To remain in the walled town, the narrator must agree to a violent separation from his shadow, who becomes a separate being living outside the city walls and slowly wasting away. This all sounds pretty Jungian, but the shadow seems to be merely another version of the narrator’s self, neither darker nor lighter, but certainly more amenable to adventure. The narrator describes his shadow as his “consciousness,” and admits: “The town will eventually swallow me. But even if that happens, I don’t care. As long as I’m here, I won’t be lonely. Because in this town I know what I should do, what I ought to do.” A version of his lost love does live there, and he’s able to see her every day, but she doesn’t remember him or their teenage romance. She seems, in fact, incapable of any strong emotion, like everyone else who lives in the walled town.
In both versions of this story, the shadow pleads with the narrator to leave the town, but the narrator is ambivalent. When he does in fact wind up back in the real world, with apparently no time passed, he quits his job on a whim and then, inspired by a dream, takes a new position as head librarian in small town in the mountains.

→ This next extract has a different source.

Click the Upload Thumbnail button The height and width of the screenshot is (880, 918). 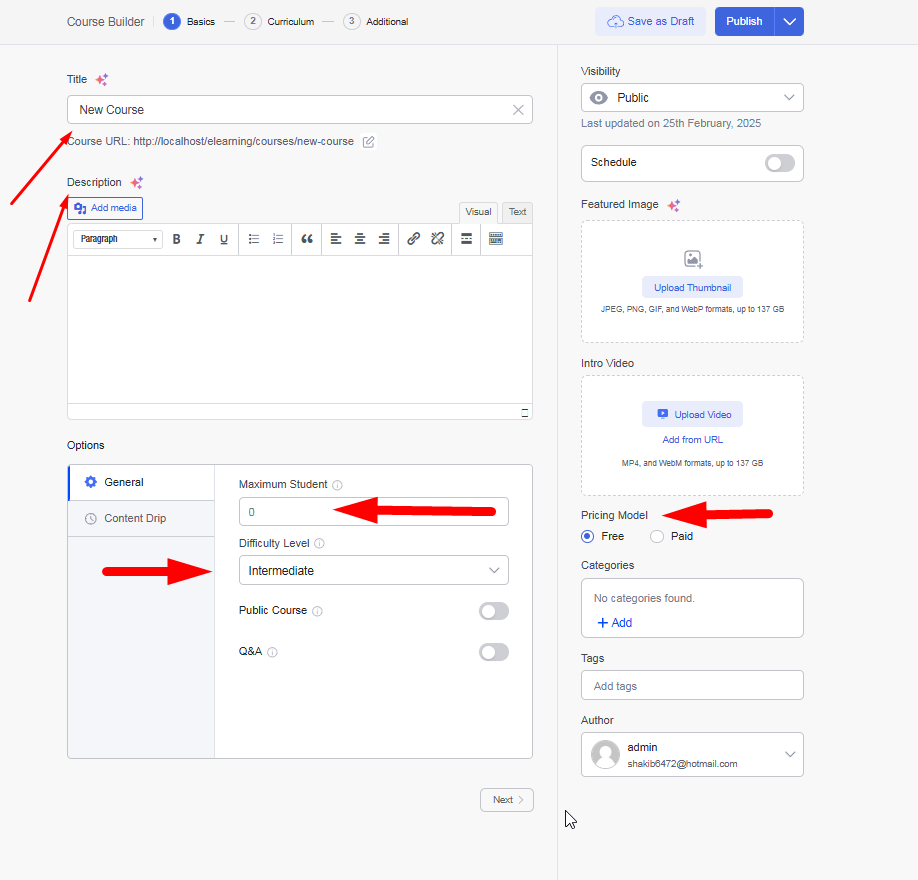pyautogui.click(x=692, y=288)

His life there takes on a certain resemblance to his life in the walled town, but with the addition of several Murakamian elements: cats, a friendly ghost, jazz, meal prep, a peculiar boy wearing a Yellow Submarine–themed parka. This period takes up the middle and longest of The City and Its Uncertain Walls’’ three parts, and unlike Murakami’s other works, its approach is leisurely, textured, and much less plot-driven. The mountain town feels real and populated in a way that Murakami’s settings often don’t. The narrator’s life there may be an echo of his time in the walled town, but its differences will prove crucial to the novel’s denouement.
What is the walled town? A prison or a utopia? Life or death? The past or the future? While Hard-Boiled Wonderland seemed most intrigued by a neurotechnological explanation, in The City and Its Uncertain Walls, the town could just as easily represent the writer’s imagination, a place of apparent stasis containing in its library a repository of old but reusable dreams. A scientist built the walled town in Hard Boiled Wonderland, but in The City and Its Uncertain Walls, its creators are two kids in love, who summon it as a rejection of the world they’ve been given. The narrator comes to see it more clearly than any previous Murakami character has, and his deeper understanding appears to be Murakami’s own. Knowing that it has taken the novelist more than four decades to reach this destination only adds to the fulfillment of this final and very welcome arrival.